Sean “Diddy” Combs’ legal team has officially reached out to Donald Trump about securing a presidential pardon. Attorney Nicole Westmoreland confirmed the outreach during an interview with CNN correspondent Elizabeth Wagmeister, which aired Tuesday, August 5.
“It’s my understanding that we’ve reached out and had conversations in reference to a pardon,” Westmoreland stated. “I think that Mr. Combs is a very hopeful person, and I believe that he remains hopeful,” she added after Wagmeister noted Trump’s reluctance to grant the pardon.
Trump himself addressed the situation during a recent Newsmax interview, saying, “I was very friendly with him, I got along with him great, and he seemed like a nice guy. I didn’t know him well. But when I ran for office, he was very hostile,” explaining that this tension makes a pardon “more difficult to do.”

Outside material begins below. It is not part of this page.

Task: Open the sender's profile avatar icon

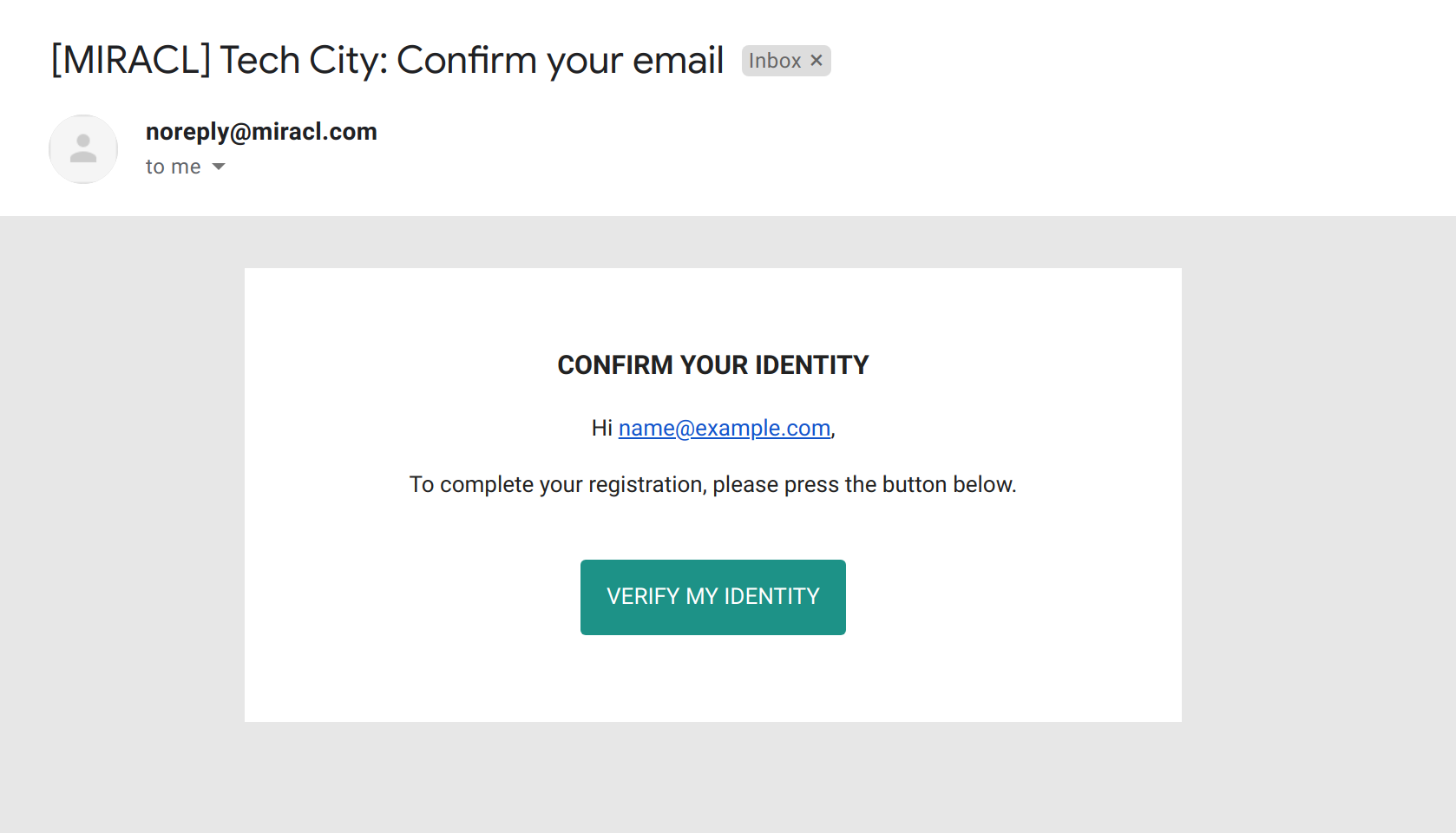Action: click(83, 149)
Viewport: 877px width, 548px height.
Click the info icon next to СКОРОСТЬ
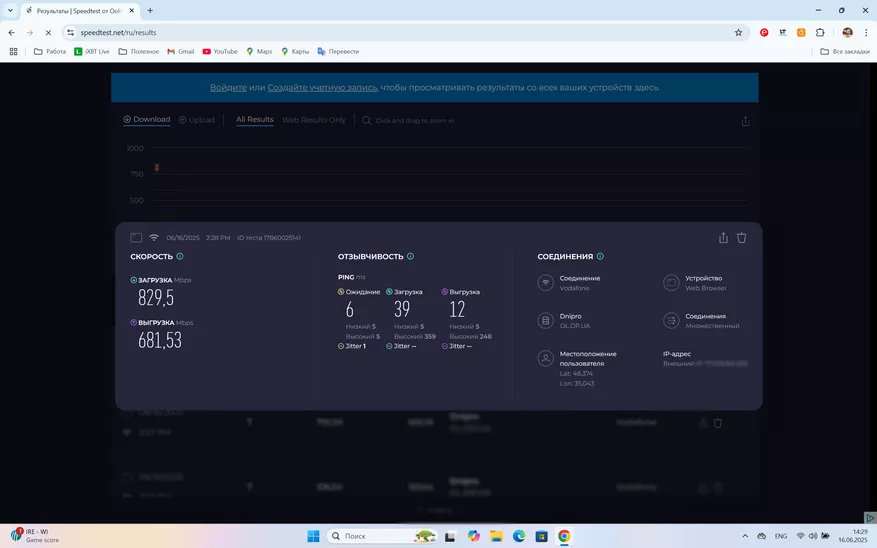click(x=180, y=256)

Back in May 2025, as Combs’ criminal trial began, rumors circulated that his team had already been holding “ongoing and preliminary” talks with Trump regarding a potential pardon, despite past friction between the two. Reports last week suggested that Trump was “seriously considering” the move.
Combs, 55, was recently convicted on two federal counts of transporting women across state lines for the purpose of prostitution but was acquitted of racketeering and sex trafficking charges. Earlier this week, Judge Arun Subramanian denied Combs’ latest bail request, citing the Grammy winner as a “risk of flight or danger.”
“Even if the flight-or-danger requirement was satisfied, there are no ‘exceptional reasons’ warranting a departure from what Congress has required,” Subramanian wrote. “Combs’s Mann Act arguments might have traction in a case that didn’t involve evidence of violence, coercion, or subjugation in connection with the acts of prostitution at issue, but the record here contains evidence of all three.”
Combs’ attorneys are now pushing to have his conviction overturned or to secure a new trial, arguing that the jury’s ruling under the federal Mann Act was unconstitutional. “The government told the jury it had to convict so long as Mr. Combs arranged for a long-time girlfriend or a paid male escort or entertainer to travel across state lines to get together and have sex,” his legal team stated. “And that is all the jury convicted him for.”